De mi abuelo, hoy siento sólo un entrañable afecto y admiración. En su casa descubrí la lectura crítica de las infaltables revistas Siempre y Proceso. En ese espacio nunca faltó la discusión política ni la aromática cocina italiana de su esposa Lina. Don José Pulido estudió hasta la primaria, pero su vida lo hizo ser una exposición del mundo, una biblioteca de anécdotas —entre otras con los presidentes Plutarco Elias Calles, Emilio Portes Gil, Adolfo de la Huerta por cierto maestro de canto, Manuel Ávila Camacho, Adolfo Ruiz Cortines y Miguel Alemán— además de una máquina inagotable de hacer risas. Nunca perdió su buen humor, a pesar de las adversidades y de perder el nivel alcanzado en la elite del mundo operístico. Fue empático y supo adaptarse a las circunstancias, sus vivencias vitales fueron su riqueza heredada.
Me enorgullece haber sido su nieto favorito, ya que siempre tuvo una gran complicidad conmigo, hasta cuando me supo viviendo con mis apenas veinte años con Maricruz —una chiapaneca mayor que yo, tres años— y ya también como estudiante de sociología en la marxista UAM de iztapalapa.
Un día a solas con él, paseando en la calle, con su infaltable traje, pañuelo, bastón y sombrero, me preguntó sintiendo su partida cerca.
-¿Crees en el más allá?
Sentí que lo confortó mi respuesta, y fue durante su entierro la única ocasión que vi a mi padre llorar distendido: “Ahora soy huérfano”, me dijo solamente.
Al apagarse la voz de mi abuelo, se calló también la de su hijo Pancho, quien nunca más volvió a cantar.
Unos días antes de morir, fui a saludarlo un domingo al mediodía. Recién mi madre había partido. Eran momentos de recogimiento y dolor agudo. Además de huérfano, ahora era viudo y ya sabía lo que era perder a un hijo. Lo encontré ese día sentado, absorto, viendo la ópera en la televisión, y lo acompañe en silencio.
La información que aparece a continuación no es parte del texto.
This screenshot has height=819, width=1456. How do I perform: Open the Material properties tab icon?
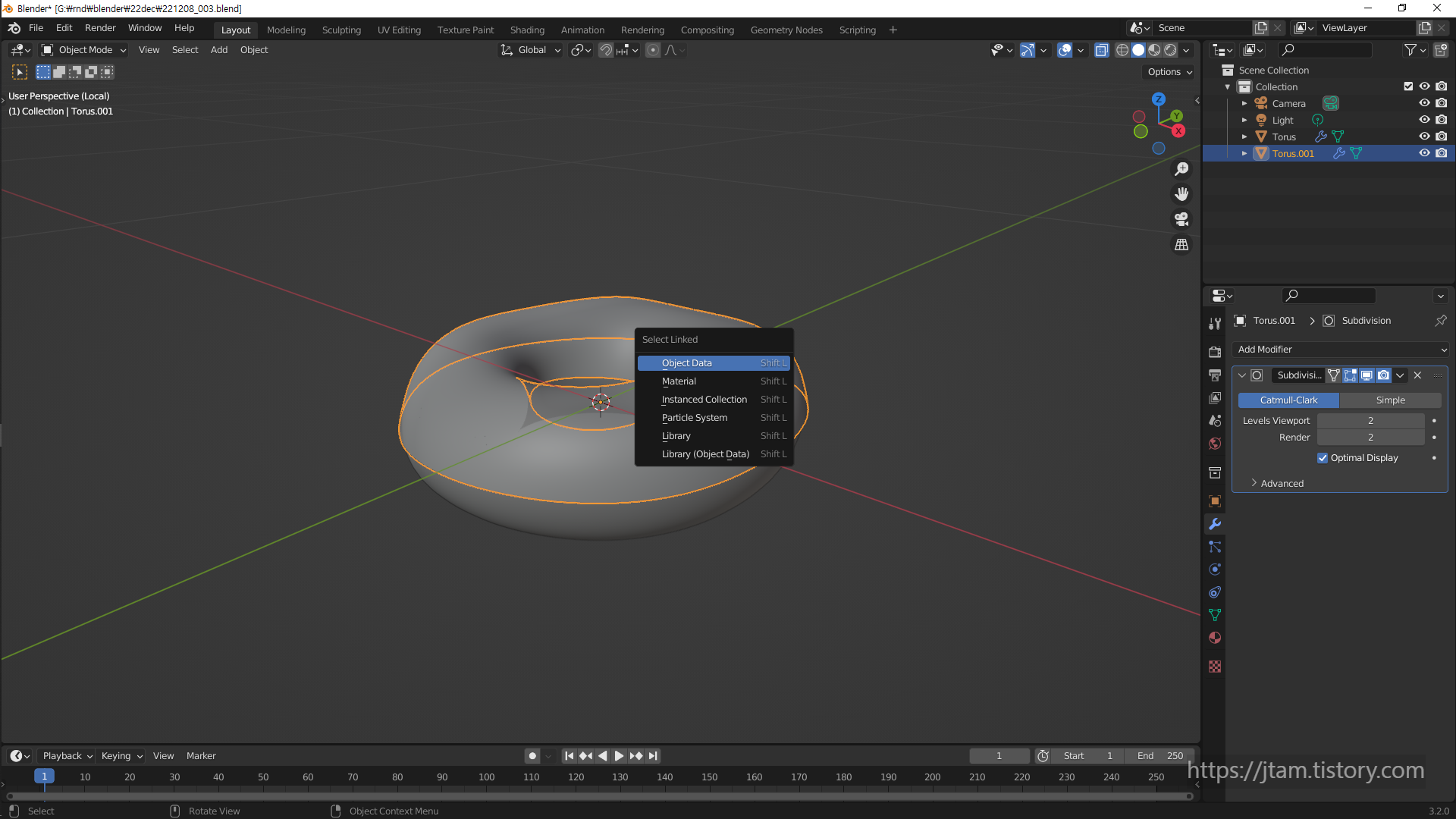(x=1215, y=638)
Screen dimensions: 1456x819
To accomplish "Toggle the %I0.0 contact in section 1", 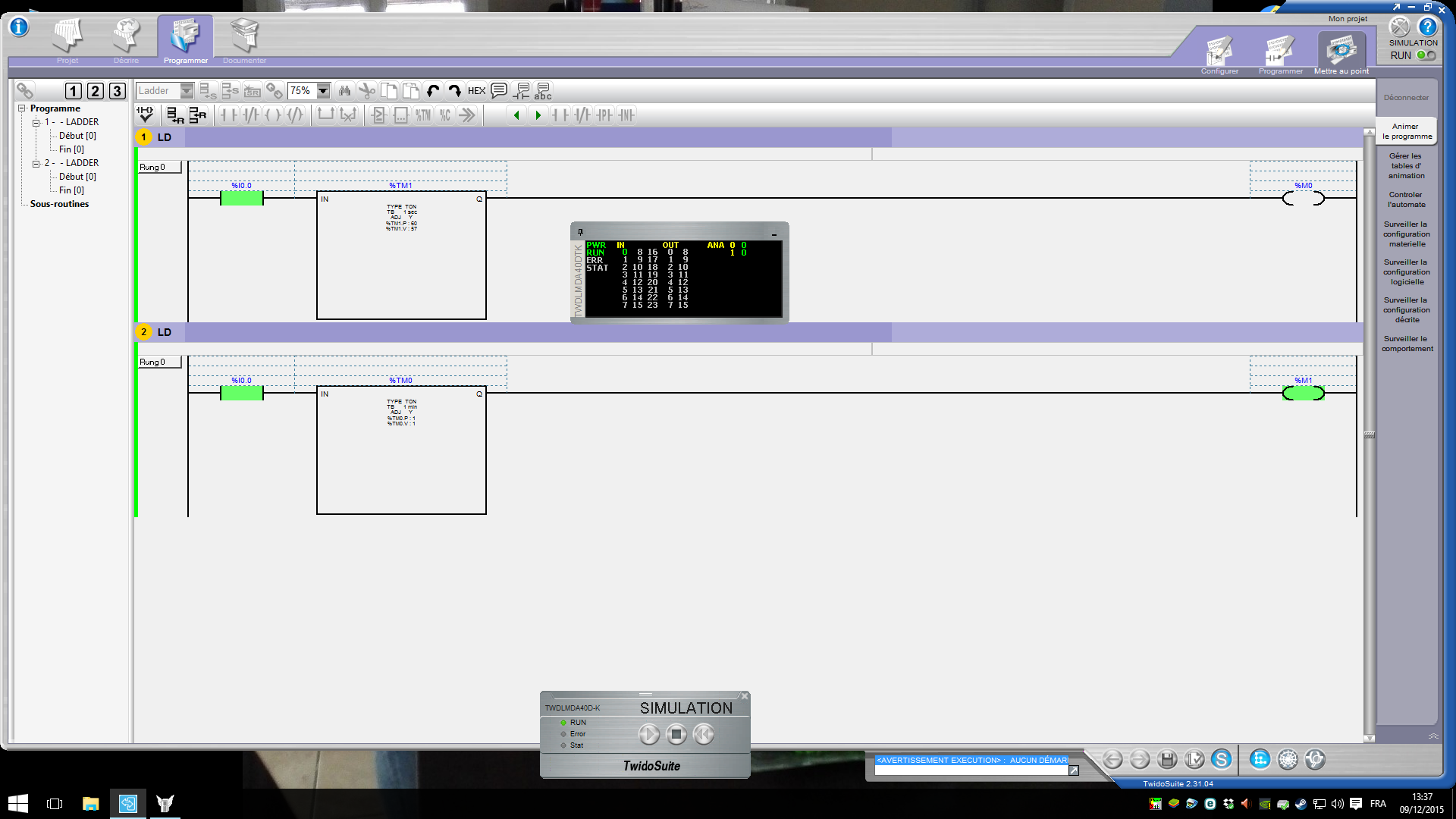I will point(242,198).
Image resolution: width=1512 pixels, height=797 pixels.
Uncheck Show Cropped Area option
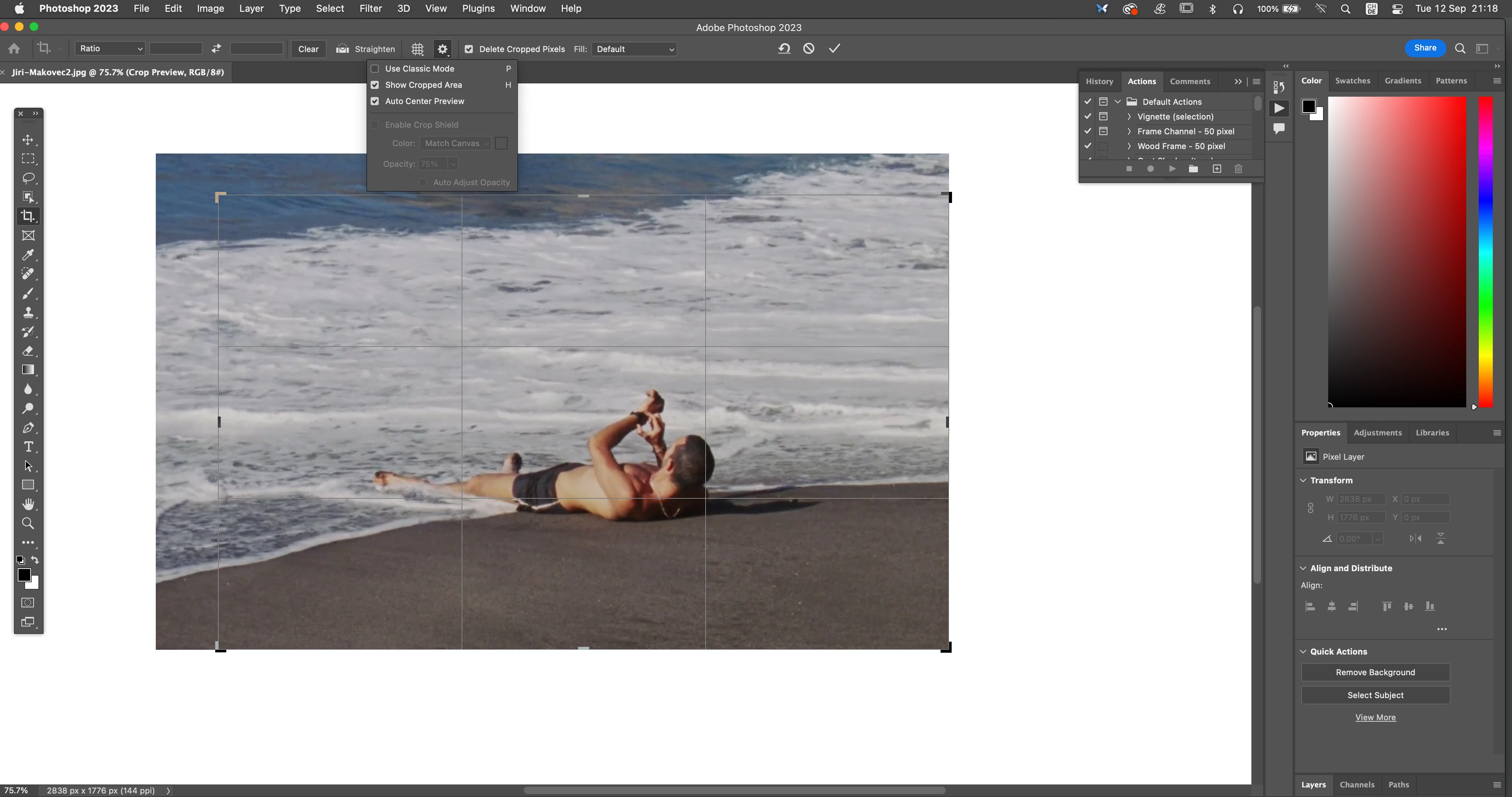coord(375,85)
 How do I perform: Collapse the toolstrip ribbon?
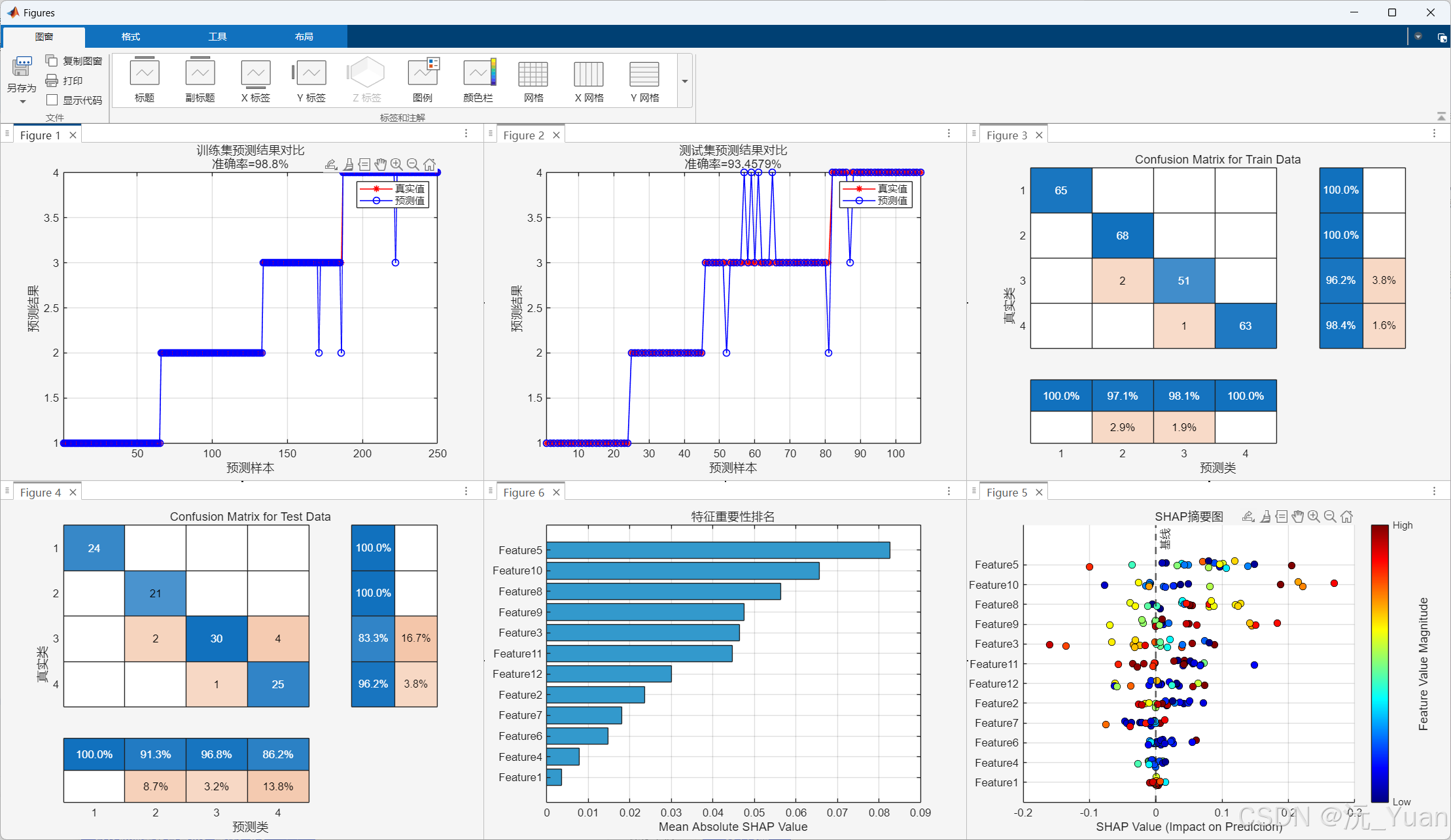pyautogui.click(x=1441, y=116)
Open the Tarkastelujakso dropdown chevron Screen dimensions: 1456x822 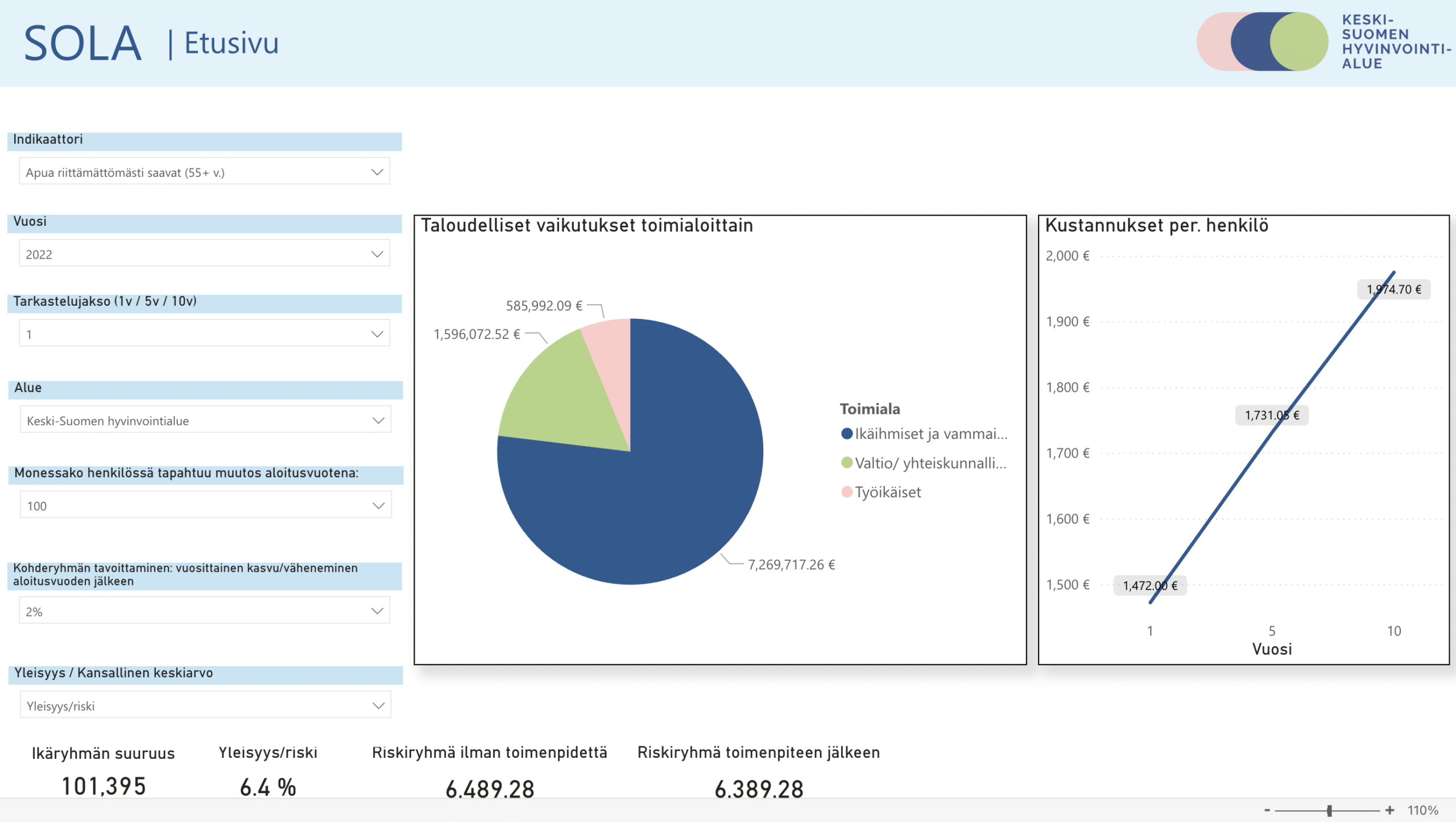coord(377,334)
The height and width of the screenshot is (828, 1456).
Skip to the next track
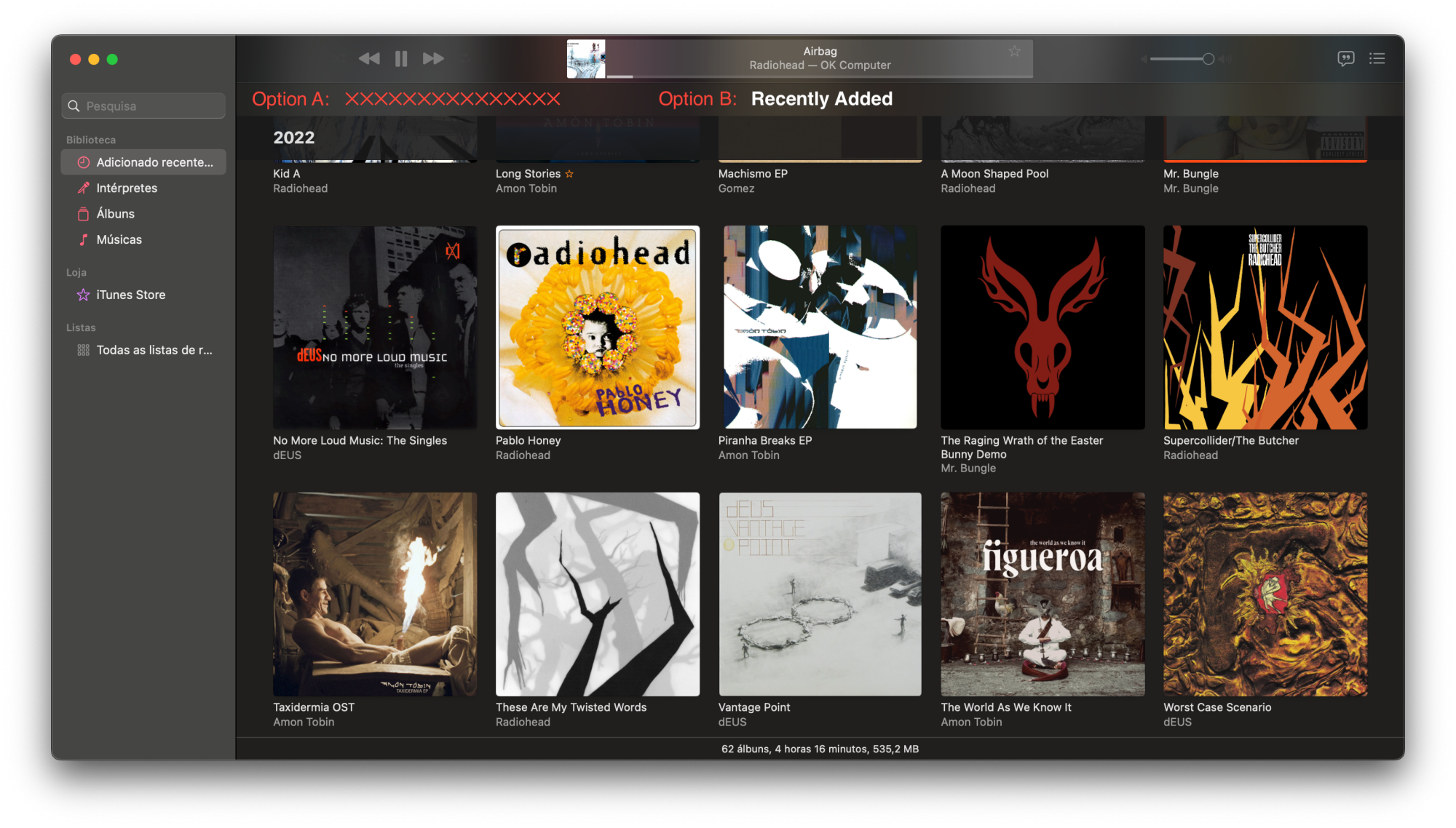(x=433, y=59)
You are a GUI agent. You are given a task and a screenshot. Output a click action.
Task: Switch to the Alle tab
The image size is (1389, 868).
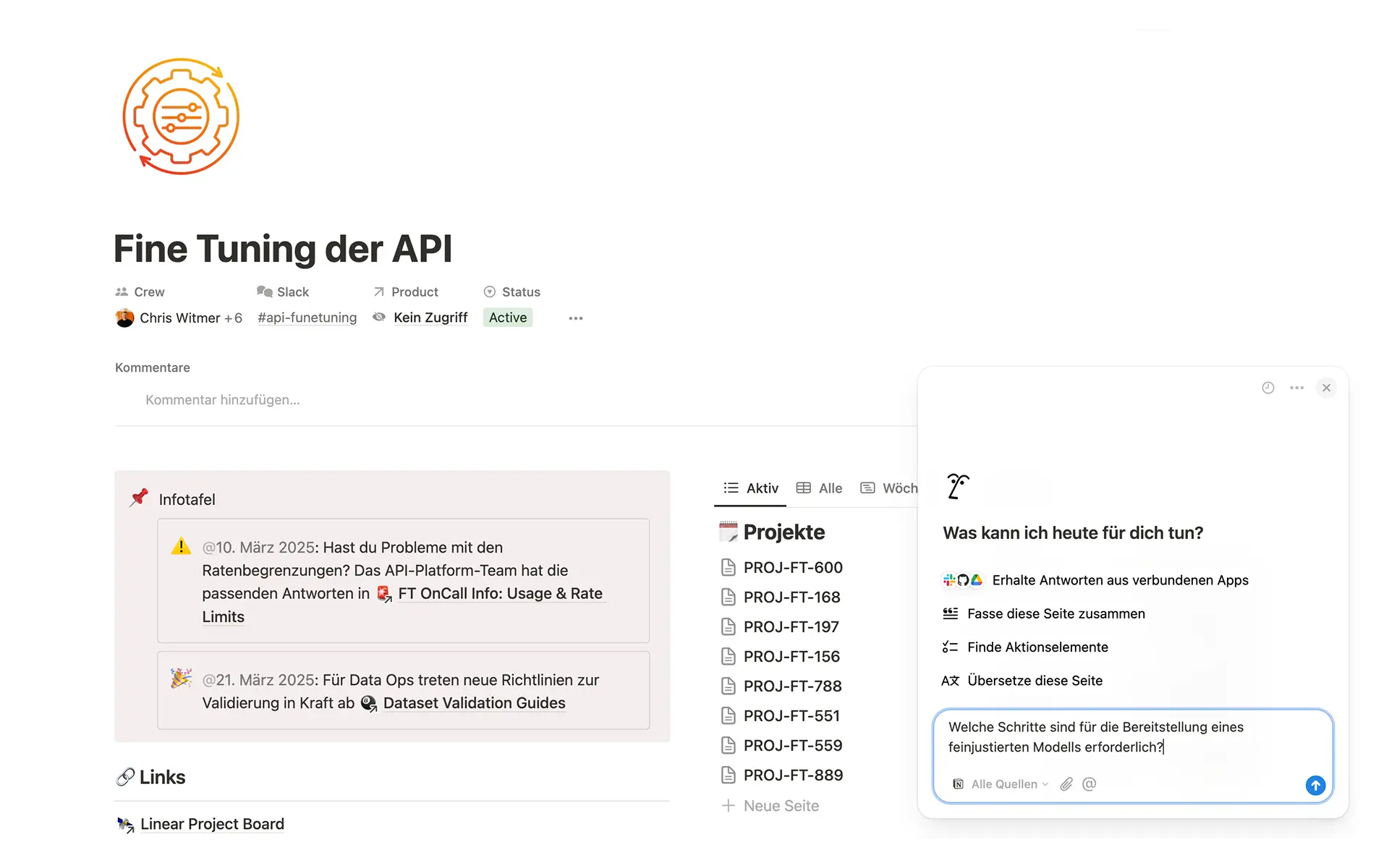(x=820, y=488)
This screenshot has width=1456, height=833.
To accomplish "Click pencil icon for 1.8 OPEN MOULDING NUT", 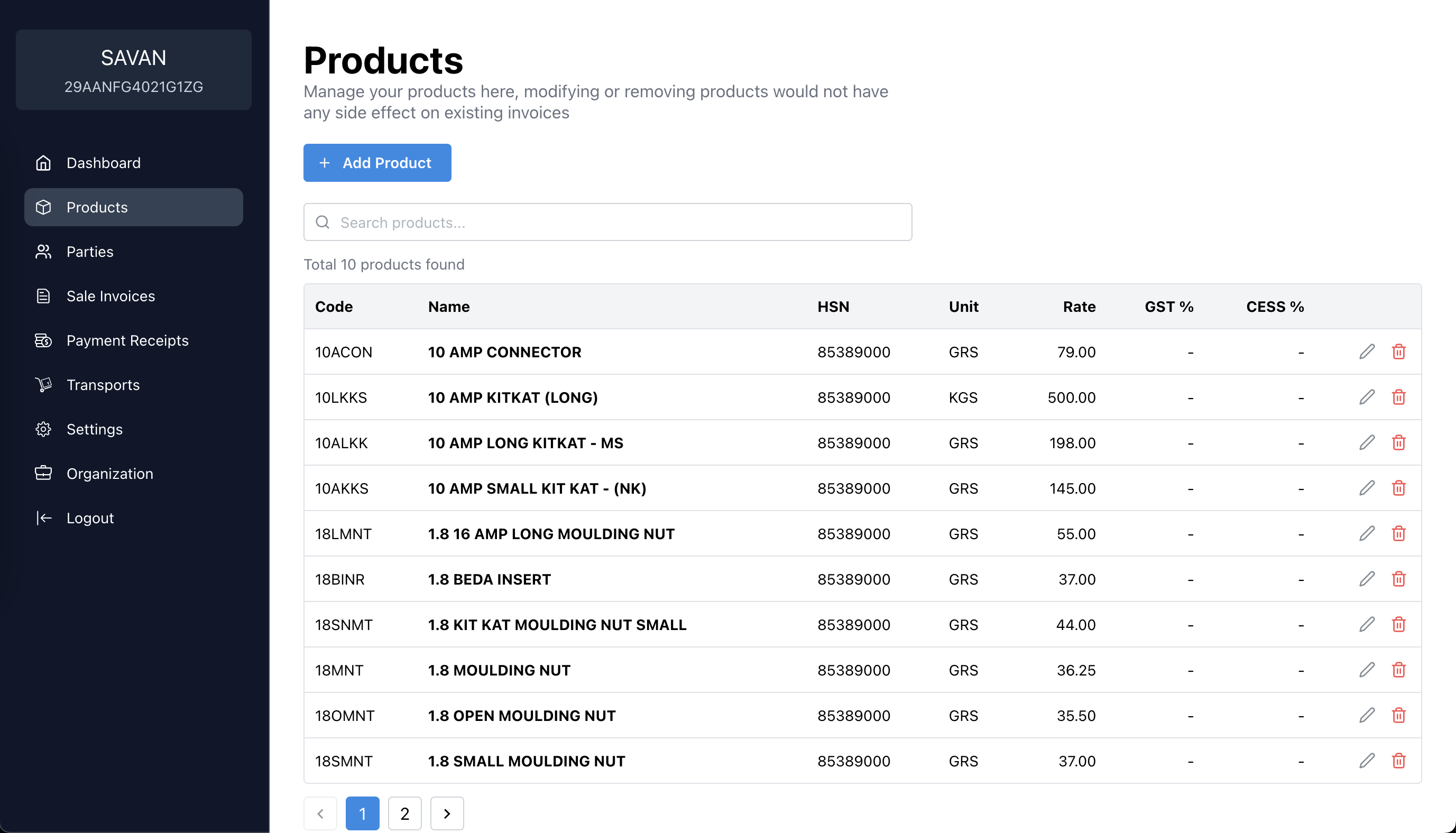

Al término de la obra, volteó hacía mi y me preguntó: “¿No es admirable que una persona de limitadas y escasas condiciones económicas, sin estudios, haya tenido el valor y el arrojo de irse a otra tierra, a otro continente sin hablar el idioma italiano y sin conocer a nadie?. Asentí con la cabeza casi en silencio con el mismo respeto y admiración que les tributo hoy a mi abuelo, el tenor José Pulido, a mi tío Ramón y a mi padre de apellido Pulido, león rampante de oro que en campo de Gules canta rodeado por un coro de ocho cabezas de serpientes degolladas.
Édgar Fedérico Pulido es cineasta y documentalista. Director de Los constituyentes.